- Born: Flushing, Queens
- Education: Oberlin College, Universal Technical Institute
- Occupations: mechanic; entrepreneur; educator; reality television personality;
- Website: girlganggarage.com

= Sarah Lateiner =

American television personality

Sarah 'Bogi' Lateiner is an American automobile mechanic, small business owner, technical educator, and reality television personality. She is known for teaching car maintenance and repair classes for women nationwide.

== Early life ==
Lateiner was born December 15, 1977, in Flushing, New York City borough of Queens, and was largely raised in Montclair, New Jersey. In high school, she spent a year studying abroad in Hungary, and adopted the nickname "Bogi" as the shortened version of her Hungarian name, Boglárka. She was a college student when her older sister, Jenni, died in an accident. She studied Law & Society and Women's Studies at Oberlin College, but decided to pursue a career in the automotive trades instead of becoming a lawyer.

== Career ==

Lateiner worked as a BMW certified mechanic in Arizona and New York for six years—the only female mechanic in the shops that employed her—before opening her own shop. She started her business in her driveway in 2006, before opening 180 Degrees Automotive, in Phoenix, Arizona. Her business was initially a two-car auto repair shop, but by her sixth year in business, with over a million dollars in sales, she purchased a two-story building to house her staff of six, envisioning an auto repair business on the first floor and educational car classes for women on the second floor.

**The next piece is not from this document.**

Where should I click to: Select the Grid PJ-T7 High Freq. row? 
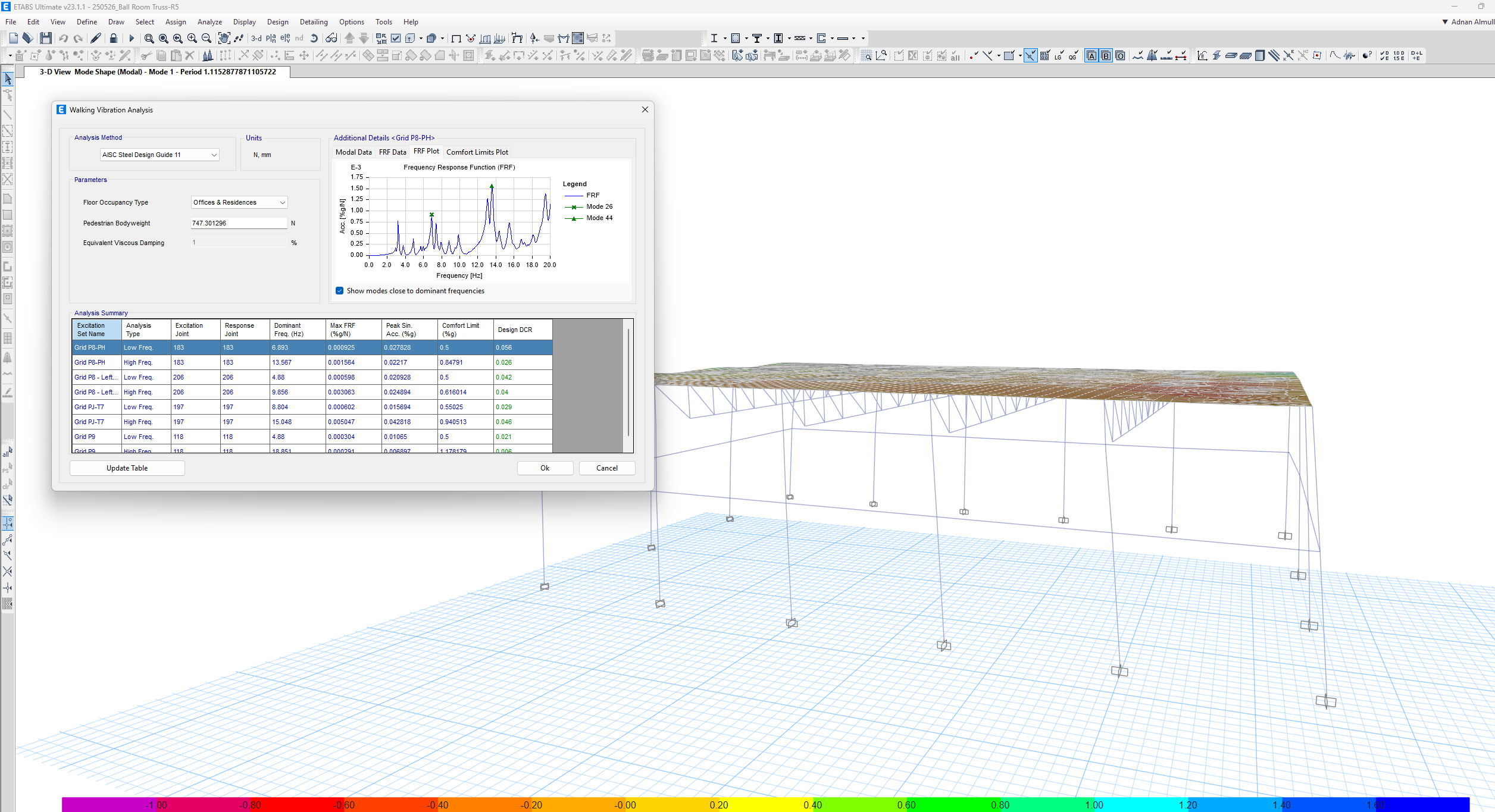coord(312,422)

She began the shop with the goal of using it to teach car education for women, but demand for her automotive and educational work was so high that she had to revise her plans. She teaches car maintenance classes for women, and has become a coach through the automotive industry. Her speaking engagements focus on more effective communication with customers. In her business, she reserves apprenticeships for female technicians, believing that it is particularly difficult for women to get a first job in the automotive industry. She has also started a scholarship for women pursuing careers in the automotive field.

In 2011, she was named to the Phoenix Business Journal's Forty Under 40 list.

=== Reality TV show ===

Lateiner has co-hosted the television show All Girls Garage on the Motor Trend TV Network since 2012. This is an educational show about vehicle repair. In 2017, she started 'Bogi's Garage,' which took as a first project the rebuilding of a 1957 Chevy Montage truck by 90 experienced and inexperienced women, in time for the annual SEMA show.